# HTV wont stick to shirt or release



## CCD (Sep 6, 2016)

UGH having issues, press shirt with thermoflex and when I try to take off the carrier sheet (plastic) the vinyl is hard to get off the plastic and then lifting up from the shirt. I tried adjusting the temp and pressure , Not sure what Im doing wrong wierd thing is it was fine for like 2 dozen shirts walked away from he press to go eat lnch and then the issues started happening.


----------



## splathead (Dec 4, 2005)

Do you have a way of checking the temperature on your platen? A probe or infrared thermometer?

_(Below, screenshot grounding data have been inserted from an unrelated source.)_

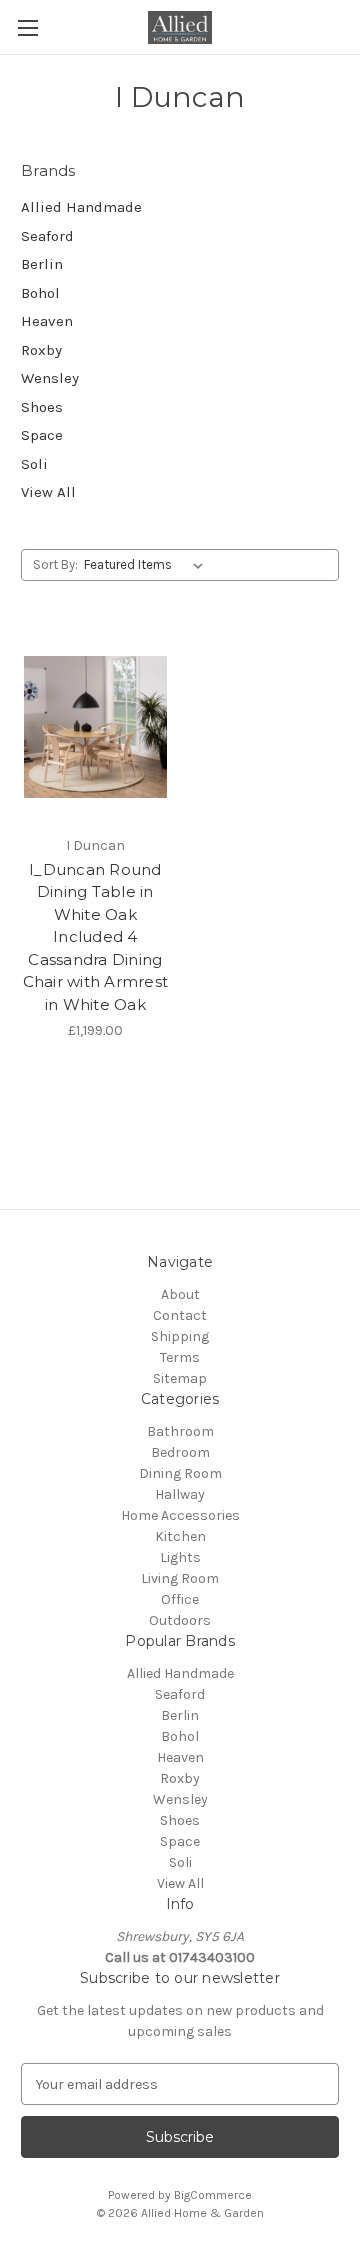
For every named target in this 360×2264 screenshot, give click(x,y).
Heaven (47, 321)
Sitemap (180, 1378)
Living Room (180, 1578)
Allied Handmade (81, 207)
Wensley (50, 378)
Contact (180, 1315)
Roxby (41, 350)
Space (42, 435)
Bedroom (180, 1452)
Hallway (180, 1494)
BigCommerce (213, 2195)
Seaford (47, 236)
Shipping (180, 1336)
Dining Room (180, 1473)
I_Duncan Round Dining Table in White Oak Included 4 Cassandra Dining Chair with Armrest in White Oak (96, 937)
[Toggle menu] (27, 27)
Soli (34, 464)
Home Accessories (180, 1515)
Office (180, 1599)
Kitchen (180, 1536)
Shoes (42, 407)
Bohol (40, 293)
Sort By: (55, 564)
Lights (180, 1557)
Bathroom (180, 1431)
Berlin (42, 264)
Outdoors (180, 1620)
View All (48, 492)
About (180, 1294)
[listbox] (147, 565)
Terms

Sounds like you might be losing heat.


----------



## CCD (Sep 6, 2016)

splathead said:


> Do you have a way of checking the temperature on your platen? A probe or infrared thermometer?
> 
> Sounds like you might be losing heat.


Yeah I have a Duratrax DTXP3100 Infrared Temperature Gauge for my RC cars, I checked it and said 305, had it set for 330, I think thermoflex is suppose to be 330°, I cranked it up to 345° and was around 325-330 then seemed to be OK . Whats the best HTV out there? I was using Siser Easy weed but started to crack after a few washes, Decided to try Thermoflex. I like Siser stretch seems to stick good and release . Any thoughts out there on whats the best, I refuse to use Chemica, bought a few rolls and had nothing but weeding issues with that stuff ..


----------



## splathead (Dec 4, 2005)

Best is a relative term. Depends on what you're after. Thermoflex is too shiny for me. I like Imprintables Eco film or spectraCut II is also nice.


----------